# Tire ply



## rennerbee (Jul 25, 2004)

Took the burb to Les Schwab this morning to have new tires put on. Had 4 ply and now are getting 10 ply. Seriously I did not understand the explaination given for the need for a different, much higher ply. What is a ply anyway? FIL told me we should have 6 ply and why we're getting higher, I don't know. I just know that it's "$566 out the door" (on sale) when I only planned on $400 for all 4.

If I understood correctly from our fast talking sales lady, the higher the ply the more pressure is needed in the tire when towing-but not when you're not towing. Sounds like a pain in the bum to have to add air or whatever before heading out and then releasing it when home and making regular runs. Just another thing to have to do.

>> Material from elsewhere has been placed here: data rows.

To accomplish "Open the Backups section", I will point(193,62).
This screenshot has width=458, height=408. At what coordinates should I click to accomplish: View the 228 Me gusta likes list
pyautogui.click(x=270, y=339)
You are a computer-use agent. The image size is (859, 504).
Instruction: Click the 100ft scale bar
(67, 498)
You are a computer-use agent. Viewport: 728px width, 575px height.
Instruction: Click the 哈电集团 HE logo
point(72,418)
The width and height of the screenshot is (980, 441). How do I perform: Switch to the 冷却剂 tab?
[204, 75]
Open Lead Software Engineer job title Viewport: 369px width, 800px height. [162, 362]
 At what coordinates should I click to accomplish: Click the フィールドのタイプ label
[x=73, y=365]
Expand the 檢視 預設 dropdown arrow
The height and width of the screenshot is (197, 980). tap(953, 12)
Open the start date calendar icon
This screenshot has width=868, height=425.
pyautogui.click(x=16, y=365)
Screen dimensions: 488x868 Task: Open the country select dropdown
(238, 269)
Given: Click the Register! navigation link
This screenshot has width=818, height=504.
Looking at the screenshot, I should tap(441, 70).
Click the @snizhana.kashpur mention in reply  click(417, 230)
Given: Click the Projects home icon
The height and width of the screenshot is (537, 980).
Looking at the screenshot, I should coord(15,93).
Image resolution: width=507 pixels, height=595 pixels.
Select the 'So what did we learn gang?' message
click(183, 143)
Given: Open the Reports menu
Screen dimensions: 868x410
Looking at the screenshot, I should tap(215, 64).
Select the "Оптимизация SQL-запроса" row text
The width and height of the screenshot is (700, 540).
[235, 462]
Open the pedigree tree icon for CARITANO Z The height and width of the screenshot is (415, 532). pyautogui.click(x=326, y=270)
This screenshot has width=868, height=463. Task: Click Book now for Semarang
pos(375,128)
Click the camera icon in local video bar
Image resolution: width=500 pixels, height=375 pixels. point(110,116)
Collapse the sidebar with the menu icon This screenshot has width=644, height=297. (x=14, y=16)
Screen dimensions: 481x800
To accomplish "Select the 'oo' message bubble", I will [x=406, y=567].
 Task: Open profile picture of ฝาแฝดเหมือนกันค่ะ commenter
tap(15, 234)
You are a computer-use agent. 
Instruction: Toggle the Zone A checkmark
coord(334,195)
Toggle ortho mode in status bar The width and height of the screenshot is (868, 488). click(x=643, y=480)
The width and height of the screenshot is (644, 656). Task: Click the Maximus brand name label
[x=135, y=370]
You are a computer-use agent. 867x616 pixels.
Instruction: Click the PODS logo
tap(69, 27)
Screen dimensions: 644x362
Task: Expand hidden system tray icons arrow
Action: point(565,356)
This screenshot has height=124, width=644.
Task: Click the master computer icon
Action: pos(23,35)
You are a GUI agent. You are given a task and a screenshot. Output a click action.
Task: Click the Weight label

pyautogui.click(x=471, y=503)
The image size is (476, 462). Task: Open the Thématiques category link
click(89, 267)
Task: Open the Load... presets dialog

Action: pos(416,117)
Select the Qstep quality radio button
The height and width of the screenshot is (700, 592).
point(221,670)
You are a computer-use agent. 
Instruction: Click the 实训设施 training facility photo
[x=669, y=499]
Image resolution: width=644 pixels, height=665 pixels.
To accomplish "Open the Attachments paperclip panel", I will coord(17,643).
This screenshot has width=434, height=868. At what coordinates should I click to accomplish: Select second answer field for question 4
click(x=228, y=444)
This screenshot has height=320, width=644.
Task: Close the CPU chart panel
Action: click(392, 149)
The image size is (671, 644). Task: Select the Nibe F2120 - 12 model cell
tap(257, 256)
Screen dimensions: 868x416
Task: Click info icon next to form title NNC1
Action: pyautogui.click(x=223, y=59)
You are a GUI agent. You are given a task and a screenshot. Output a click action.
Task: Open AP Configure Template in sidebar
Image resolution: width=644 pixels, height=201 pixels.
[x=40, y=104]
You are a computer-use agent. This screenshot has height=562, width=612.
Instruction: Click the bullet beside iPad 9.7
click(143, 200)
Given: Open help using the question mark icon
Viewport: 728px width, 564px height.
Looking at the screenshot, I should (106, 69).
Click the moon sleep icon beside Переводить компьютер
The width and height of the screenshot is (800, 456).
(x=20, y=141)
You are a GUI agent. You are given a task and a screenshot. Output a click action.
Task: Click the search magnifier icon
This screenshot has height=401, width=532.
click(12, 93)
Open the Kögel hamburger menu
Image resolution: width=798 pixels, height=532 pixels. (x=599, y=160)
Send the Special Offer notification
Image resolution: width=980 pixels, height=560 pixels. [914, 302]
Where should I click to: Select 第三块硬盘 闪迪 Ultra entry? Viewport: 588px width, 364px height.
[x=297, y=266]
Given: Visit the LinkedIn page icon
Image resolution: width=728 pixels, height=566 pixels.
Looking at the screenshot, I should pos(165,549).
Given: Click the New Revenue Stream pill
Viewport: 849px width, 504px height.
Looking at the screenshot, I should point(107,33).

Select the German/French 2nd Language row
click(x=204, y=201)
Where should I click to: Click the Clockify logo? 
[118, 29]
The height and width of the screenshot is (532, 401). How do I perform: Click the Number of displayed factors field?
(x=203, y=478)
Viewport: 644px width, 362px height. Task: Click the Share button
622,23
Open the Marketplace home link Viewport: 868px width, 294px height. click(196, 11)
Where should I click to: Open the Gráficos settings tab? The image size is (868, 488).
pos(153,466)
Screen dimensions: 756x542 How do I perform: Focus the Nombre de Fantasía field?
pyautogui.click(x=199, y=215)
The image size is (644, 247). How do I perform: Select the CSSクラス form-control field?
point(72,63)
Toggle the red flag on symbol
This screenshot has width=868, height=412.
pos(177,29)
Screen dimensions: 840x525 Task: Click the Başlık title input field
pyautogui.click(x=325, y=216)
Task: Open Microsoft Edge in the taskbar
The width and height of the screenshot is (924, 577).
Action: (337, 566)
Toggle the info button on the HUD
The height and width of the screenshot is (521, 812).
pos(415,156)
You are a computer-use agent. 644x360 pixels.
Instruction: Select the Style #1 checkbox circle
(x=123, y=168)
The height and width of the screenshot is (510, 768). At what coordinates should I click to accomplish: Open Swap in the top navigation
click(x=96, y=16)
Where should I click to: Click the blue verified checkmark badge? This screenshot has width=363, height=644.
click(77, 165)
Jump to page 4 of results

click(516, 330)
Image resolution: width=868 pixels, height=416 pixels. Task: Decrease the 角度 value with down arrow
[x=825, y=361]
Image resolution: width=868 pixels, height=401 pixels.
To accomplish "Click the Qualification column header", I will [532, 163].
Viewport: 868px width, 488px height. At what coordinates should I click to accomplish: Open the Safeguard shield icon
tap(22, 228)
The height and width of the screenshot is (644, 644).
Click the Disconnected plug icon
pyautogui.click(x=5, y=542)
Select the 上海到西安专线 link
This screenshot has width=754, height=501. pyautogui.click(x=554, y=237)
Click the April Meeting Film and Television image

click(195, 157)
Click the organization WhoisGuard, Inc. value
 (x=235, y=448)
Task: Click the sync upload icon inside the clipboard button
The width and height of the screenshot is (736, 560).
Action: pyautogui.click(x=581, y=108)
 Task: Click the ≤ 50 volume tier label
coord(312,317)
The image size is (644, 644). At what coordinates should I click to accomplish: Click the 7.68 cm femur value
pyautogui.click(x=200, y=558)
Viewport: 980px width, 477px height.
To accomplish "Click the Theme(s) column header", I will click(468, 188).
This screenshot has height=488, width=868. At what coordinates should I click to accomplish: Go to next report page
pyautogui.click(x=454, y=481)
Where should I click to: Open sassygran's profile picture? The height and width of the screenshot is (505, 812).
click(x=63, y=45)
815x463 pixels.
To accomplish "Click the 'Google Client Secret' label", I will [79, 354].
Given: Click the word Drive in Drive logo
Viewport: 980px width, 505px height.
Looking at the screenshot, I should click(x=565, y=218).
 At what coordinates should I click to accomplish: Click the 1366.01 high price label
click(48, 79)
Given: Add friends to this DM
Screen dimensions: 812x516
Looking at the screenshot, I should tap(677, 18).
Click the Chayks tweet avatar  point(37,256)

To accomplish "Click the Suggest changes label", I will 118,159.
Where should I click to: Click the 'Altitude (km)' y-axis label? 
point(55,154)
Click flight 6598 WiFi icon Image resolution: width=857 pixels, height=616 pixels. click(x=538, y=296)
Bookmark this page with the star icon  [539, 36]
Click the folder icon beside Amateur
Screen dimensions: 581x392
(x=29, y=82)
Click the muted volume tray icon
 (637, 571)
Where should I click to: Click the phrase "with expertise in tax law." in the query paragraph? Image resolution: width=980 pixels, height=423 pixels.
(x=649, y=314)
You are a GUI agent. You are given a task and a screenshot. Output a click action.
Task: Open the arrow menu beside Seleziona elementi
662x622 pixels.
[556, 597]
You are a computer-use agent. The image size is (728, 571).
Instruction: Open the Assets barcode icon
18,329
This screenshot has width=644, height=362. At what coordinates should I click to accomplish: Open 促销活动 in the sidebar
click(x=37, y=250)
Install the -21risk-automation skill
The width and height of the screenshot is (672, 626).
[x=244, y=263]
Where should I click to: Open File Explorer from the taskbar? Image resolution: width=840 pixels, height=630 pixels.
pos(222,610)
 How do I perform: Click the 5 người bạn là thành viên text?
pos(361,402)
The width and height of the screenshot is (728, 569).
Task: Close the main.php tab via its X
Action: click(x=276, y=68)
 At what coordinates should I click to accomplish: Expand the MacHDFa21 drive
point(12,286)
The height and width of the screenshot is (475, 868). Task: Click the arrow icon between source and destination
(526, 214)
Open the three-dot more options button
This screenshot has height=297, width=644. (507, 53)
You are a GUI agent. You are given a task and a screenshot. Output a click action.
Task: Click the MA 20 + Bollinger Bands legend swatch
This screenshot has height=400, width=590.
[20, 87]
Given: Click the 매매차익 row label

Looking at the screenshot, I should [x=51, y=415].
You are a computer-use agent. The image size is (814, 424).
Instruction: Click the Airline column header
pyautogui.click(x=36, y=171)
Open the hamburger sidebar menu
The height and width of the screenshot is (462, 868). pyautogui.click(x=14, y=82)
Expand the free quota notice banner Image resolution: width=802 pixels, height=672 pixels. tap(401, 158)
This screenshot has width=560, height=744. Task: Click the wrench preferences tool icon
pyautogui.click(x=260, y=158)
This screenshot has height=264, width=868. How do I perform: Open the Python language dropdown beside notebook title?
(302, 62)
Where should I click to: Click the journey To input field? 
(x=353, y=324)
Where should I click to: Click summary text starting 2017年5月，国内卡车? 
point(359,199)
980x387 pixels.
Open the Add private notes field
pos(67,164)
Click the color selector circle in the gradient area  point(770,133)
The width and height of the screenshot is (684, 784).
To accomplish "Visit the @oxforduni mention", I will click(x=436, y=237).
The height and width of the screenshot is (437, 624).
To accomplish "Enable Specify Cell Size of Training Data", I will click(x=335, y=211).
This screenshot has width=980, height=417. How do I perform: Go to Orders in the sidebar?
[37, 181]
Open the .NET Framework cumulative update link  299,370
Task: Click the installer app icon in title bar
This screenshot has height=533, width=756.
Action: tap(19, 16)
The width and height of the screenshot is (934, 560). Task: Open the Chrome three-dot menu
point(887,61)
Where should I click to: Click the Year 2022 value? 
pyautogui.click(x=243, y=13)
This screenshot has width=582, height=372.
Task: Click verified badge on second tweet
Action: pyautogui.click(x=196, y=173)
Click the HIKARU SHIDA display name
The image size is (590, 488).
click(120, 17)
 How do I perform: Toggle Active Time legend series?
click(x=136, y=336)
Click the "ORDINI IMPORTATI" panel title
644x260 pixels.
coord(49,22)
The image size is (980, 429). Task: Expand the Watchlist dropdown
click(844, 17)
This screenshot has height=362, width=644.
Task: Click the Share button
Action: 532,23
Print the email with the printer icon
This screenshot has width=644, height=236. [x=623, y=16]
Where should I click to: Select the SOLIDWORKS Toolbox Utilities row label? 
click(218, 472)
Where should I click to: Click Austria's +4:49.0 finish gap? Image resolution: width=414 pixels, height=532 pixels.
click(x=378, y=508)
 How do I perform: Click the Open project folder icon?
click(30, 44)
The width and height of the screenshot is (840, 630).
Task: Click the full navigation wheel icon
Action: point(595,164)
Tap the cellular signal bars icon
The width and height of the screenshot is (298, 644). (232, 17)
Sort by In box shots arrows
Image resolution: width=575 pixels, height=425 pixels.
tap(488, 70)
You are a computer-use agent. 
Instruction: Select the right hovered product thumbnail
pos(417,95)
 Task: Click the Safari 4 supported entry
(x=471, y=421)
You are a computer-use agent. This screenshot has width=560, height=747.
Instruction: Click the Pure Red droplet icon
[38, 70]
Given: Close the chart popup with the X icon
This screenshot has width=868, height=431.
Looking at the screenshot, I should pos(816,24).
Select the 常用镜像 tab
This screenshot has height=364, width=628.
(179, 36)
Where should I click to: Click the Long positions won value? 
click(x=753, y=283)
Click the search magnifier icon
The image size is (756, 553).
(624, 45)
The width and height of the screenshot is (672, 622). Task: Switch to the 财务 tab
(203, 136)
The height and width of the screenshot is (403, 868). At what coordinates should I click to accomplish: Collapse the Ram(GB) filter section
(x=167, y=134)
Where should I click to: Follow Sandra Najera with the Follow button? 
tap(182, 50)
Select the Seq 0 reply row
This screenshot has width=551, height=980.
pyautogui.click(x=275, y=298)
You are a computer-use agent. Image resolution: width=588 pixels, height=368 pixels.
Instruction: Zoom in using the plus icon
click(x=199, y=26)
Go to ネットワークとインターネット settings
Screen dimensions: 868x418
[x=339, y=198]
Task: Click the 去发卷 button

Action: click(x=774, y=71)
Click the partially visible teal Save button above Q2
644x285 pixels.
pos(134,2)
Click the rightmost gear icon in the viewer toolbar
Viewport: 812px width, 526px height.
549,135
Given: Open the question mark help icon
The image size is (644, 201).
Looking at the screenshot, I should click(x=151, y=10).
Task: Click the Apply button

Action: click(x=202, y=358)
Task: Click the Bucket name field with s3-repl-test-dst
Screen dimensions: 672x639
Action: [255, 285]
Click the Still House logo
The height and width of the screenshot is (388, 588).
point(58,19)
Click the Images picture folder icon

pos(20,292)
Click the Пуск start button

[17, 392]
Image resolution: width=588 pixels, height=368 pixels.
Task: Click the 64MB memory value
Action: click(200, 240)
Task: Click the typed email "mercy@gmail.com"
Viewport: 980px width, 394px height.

Sorry if I am ranting, but I DO NOT like not understanding what is going on and with this whole trailer thing still being new to us (had it for 1 month), i'm going nuts.







Everything that comes up is a new thing to have to figure out. What's worse is that I understand things so much better by seeing-which is hard to work with when we don't have anyone available to show us. Ok, i'm sorry for going on and on.

Back to my original questions...what is a ply and what is it's relation to towing?

Once again, thank you in advance for your information.


----------



## aplvlykat (Jan 25, 2004)

Hi Rennerbee, I don't know how the ply's work as far air presure goes but the more ply's in the sidewall the stiffer the ride. All you really need is an LT tire load range D or E (overkill). Before you buy check out WWW.TIRERACK.COM they have alot of good info and do comparison between all makes of tires. I ended up replacing my stock tires with Yokahama because of the rating they gave them and they cost out the door at America's tire store $106.00 apeice. They have around 16000 on them now and show no signs of wear and are queit going down the road. Hope this helps. Kirk


----------



## jallen58 (Oct 27, 2003)

The ply rating is the number of layers of steel,nylon.etc that the tire has. the higher the ply rating the higher the load capacity. 10 ply tires are recommended for towing. I have 10 ply's on my burb and they ride fine.

Jim


----------



## CamperAndy (Aug 26, 2004)

Think of the ply as in toilet paper







! Two ply is better than 1 ply paper as it holds up better under stress shy .

10 ply tires have a lot more load carrying ability than 4 ply but need higher pressure to do it. You should not have to bounce between two different pressures but you may notice a stiffer ride when you are not towing.


----------



## BigBadBrain (Aug 26, 2004)

So, CamperAndy, do you use 10-ply?


----------